- ABOUT THIS EXERCISE
Scan the records for the string "pencil" and copy every line that holds it.
- Opening Delimiter -
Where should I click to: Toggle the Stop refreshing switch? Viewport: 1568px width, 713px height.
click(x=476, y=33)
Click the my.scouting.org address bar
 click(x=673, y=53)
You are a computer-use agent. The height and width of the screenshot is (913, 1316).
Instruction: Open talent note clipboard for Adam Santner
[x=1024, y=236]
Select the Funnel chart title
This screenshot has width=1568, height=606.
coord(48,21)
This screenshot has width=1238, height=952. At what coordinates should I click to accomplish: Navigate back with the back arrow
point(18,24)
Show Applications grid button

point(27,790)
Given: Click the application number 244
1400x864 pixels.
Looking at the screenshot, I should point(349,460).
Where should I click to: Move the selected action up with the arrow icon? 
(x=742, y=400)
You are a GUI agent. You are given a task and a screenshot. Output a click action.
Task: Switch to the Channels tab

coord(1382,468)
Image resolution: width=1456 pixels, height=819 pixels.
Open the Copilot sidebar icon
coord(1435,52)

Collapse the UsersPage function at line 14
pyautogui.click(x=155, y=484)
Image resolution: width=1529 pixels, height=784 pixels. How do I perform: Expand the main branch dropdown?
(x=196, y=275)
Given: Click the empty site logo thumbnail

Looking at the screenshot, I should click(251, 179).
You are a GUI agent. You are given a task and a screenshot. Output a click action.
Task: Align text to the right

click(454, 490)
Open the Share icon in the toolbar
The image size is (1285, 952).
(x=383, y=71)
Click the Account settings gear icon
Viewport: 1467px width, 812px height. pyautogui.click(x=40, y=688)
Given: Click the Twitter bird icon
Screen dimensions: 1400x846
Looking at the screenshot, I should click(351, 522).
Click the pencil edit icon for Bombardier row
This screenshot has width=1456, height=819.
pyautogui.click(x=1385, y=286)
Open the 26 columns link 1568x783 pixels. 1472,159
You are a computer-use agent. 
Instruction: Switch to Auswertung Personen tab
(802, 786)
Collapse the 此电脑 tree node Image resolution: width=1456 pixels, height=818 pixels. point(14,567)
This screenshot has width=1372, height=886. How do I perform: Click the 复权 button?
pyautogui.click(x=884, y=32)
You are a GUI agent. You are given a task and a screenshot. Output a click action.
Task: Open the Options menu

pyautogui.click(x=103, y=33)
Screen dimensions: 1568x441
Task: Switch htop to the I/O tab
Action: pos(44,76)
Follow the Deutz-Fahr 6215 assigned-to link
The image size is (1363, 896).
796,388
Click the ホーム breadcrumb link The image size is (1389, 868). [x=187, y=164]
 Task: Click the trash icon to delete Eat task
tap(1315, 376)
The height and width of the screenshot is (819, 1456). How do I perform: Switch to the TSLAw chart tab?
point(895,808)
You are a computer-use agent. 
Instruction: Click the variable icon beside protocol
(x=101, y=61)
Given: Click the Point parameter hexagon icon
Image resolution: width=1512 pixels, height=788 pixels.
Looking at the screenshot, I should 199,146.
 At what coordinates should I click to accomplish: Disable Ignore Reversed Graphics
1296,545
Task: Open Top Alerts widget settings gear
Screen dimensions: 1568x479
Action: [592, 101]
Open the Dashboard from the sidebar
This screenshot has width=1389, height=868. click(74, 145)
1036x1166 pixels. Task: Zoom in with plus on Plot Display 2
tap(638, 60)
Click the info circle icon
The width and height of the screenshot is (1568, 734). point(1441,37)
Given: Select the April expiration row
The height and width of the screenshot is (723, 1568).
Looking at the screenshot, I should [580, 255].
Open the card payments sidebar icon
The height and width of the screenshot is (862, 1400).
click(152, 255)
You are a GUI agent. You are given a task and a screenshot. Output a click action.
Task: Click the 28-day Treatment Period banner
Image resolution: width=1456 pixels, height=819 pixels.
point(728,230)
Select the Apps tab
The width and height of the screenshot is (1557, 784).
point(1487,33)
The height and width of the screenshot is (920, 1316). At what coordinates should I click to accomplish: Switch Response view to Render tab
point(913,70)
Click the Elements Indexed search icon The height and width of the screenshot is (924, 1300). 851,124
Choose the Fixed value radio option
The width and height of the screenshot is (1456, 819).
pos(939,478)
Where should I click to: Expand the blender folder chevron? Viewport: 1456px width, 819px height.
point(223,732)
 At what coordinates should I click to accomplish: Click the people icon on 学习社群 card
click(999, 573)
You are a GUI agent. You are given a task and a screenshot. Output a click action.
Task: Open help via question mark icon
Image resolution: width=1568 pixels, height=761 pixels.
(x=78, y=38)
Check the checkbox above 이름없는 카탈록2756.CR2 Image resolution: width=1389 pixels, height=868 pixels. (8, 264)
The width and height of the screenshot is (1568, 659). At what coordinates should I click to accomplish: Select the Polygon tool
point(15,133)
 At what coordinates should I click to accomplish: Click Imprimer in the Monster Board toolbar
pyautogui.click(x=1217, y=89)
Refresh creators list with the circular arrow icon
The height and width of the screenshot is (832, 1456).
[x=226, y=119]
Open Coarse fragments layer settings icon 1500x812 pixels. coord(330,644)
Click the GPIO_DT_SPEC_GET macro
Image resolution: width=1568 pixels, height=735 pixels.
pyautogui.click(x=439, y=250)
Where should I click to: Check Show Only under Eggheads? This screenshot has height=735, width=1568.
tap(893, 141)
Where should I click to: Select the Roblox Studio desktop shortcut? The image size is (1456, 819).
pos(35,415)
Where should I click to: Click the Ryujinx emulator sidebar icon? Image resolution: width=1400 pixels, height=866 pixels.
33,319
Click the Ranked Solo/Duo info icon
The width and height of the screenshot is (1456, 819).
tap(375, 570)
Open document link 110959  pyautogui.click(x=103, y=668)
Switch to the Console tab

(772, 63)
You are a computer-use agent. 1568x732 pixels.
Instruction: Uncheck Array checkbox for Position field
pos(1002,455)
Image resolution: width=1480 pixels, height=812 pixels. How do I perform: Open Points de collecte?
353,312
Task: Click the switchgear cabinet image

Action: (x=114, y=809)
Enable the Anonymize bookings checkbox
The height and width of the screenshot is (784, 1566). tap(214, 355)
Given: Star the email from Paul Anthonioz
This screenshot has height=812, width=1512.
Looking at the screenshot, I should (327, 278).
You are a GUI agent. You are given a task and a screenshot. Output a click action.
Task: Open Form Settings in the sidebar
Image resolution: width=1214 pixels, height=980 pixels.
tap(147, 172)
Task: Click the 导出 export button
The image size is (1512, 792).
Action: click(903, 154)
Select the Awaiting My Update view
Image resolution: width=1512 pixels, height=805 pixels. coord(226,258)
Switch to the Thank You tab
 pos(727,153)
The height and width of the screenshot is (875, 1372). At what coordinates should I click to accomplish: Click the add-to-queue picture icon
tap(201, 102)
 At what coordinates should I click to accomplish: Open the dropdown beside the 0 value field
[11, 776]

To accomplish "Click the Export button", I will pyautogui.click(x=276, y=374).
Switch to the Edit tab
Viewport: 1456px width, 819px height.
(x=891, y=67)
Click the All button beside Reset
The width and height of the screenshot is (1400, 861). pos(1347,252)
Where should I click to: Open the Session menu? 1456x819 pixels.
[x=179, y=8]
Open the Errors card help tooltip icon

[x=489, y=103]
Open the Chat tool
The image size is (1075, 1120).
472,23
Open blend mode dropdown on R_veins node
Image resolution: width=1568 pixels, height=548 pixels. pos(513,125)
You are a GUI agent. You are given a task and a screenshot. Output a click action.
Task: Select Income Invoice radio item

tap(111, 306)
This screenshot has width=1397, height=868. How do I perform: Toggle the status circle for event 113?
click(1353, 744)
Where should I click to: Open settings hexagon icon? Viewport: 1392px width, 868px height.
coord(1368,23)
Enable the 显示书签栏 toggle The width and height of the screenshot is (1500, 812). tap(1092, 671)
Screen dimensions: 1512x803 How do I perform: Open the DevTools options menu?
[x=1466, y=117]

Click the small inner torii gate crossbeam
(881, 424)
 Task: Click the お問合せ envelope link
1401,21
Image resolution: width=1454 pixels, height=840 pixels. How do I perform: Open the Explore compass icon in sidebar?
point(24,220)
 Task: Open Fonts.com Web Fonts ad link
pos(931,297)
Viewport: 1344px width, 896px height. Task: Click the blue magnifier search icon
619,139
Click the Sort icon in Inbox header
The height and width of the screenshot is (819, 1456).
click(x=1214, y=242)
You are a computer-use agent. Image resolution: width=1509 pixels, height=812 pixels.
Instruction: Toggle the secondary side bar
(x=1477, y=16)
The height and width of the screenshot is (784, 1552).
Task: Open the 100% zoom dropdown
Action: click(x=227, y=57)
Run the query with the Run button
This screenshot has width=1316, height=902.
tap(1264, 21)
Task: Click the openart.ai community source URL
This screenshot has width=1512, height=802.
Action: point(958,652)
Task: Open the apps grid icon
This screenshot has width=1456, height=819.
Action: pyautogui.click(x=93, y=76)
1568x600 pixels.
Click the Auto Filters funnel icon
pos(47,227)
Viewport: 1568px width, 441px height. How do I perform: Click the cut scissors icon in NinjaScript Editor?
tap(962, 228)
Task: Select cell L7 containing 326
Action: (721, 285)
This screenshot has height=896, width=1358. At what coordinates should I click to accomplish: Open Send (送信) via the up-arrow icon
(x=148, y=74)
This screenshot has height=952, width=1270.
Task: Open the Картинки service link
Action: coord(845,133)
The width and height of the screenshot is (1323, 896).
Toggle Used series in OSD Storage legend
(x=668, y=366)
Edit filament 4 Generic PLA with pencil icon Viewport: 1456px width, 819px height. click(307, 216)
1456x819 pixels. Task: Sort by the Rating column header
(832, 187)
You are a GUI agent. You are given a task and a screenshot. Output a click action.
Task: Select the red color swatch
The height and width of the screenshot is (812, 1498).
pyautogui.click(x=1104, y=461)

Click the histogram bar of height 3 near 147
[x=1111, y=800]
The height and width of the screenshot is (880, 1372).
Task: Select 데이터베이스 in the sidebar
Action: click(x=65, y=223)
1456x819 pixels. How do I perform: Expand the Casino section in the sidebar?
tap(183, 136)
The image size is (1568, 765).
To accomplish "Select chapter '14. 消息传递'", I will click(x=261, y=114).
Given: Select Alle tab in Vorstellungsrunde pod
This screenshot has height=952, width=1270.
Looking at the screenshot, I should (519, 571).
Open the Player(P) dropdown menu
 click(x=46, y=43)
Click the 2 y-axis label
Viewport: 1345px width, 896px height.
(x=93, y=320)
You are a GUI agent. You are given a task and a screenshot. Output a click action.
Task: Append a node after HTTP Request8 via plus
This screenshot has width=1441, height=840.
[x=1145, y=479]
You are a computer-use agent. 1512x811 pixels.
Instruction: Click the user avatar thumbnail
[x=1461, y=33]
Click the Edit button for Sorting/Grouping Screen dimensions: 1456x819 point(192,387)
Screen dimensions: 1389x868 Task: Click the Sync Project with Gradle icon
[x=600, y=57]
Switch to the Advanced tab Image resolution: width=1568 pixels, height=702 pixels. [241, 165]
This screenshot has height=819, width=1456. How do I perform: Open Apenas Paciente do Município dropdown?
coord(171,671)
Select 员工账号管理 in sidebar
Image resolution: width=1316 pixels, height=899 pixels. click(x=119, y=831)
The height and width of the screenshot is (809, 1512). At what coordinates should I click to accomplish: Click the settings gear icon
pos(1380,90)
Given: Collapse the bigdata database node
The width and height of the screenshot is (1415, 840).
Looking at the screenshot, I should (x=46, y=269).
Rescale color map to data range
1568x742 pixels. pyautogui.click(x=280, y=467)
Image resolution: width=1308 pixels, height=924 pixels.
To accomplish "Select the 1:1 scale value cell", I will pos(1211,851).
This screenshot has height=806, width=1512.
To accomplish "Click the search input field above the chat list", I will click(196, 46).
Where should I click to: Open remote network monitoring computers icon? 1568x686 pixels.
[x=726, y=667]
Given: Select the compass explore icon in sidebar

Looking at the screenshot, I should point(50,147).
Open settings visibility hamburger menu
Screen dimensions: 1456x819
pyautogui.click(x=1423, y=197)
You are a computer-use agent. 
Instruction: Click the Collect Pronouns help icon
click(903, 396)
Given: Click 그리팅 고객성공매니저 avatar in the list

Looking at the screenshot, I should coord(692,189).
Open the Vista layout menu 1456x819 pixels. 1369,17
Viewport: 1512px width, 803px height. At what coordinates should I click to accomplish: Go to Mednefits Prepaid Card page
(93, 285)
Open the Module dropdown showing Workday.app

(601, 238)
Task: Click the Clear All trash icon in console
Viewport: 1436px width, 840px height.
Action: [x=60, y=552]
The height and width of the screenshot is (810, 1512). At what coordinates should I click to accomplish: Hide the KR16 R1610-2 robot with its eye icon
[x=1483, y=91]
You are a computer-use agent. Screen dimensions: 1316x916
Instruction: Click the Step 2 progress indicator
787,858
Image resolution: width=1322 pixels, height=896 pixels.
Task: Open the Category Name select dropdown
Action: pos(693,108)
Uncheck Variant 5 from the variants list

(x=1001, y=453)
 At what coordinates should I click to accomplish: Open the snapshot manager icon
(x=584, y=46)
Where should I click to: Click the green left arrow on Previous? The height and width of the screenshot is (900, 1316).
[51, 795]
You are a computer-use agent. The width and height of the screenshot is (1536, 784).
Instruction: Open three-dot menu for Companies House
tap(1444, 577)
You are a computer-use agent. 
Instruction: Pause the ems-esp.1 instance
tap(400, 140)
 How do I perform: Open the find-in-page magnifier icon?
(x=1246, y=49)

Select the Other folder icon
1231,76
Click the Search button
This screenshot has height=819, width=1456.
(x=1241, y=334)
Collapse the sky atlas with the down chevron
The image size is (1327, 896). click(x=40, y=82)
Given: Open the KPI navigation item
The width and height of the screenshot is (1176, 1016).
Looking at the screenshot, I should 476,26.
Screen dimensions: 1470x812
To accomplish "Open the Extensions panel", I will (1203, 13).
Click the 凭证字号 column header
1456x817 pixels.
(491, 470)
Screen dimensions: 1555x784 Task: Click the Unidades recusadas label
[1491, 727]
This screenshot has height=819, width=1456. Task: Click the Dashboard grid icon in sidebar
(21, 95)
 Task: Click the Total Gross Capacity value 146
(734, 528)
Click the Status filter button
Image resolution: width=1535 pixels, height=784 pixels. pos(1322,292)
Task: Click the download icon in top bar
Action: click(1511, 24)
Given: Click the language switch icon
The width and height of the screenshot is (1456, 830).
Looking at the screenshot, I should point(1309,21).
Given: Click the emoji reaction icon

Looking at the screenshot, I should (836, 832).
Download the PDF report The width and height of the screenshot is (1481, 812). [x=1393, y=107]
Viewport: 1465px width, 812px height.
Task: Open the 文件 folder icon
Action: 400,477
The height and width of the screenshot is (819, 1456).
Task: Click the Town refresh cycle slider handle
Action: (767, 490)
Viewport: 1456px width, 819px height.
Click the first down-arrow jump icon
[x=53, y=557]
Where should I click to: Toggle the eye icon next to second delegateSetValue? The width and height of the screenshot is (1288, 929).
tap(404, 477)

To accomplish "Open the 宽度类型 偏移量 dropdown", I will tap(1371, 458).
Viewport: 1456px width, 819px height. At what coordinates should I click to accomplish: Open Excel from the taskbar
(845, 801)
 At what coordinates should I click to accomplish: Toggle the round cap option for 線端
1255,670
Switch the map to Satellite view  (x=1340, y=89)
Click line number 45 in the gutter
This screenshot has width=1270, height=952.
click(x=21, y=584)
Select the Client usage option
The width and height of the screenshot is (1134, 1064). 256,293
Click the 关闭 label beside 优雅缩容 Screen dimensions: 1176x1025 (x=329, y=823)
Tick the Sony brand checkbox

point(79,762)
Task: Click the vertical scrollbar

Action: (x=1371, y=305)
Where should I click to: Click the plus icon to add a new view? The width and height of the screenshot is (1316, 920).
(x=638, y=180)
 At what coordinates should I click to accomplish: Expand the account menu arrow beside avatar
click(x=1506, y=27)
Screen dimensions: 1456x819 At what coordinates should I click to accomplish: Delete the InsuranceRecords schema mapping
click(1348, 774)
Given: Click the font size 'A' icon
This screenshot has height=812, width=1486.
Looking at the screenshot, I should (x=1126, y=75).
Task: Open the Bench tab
- Closing Delimiter -
- ANSWER SECTION
Click the pencil edit icon for Bombardier row
Edit filament 4 Generic PLA with pencil icon Viewport: 1456px width, 819px height. click(307, 216)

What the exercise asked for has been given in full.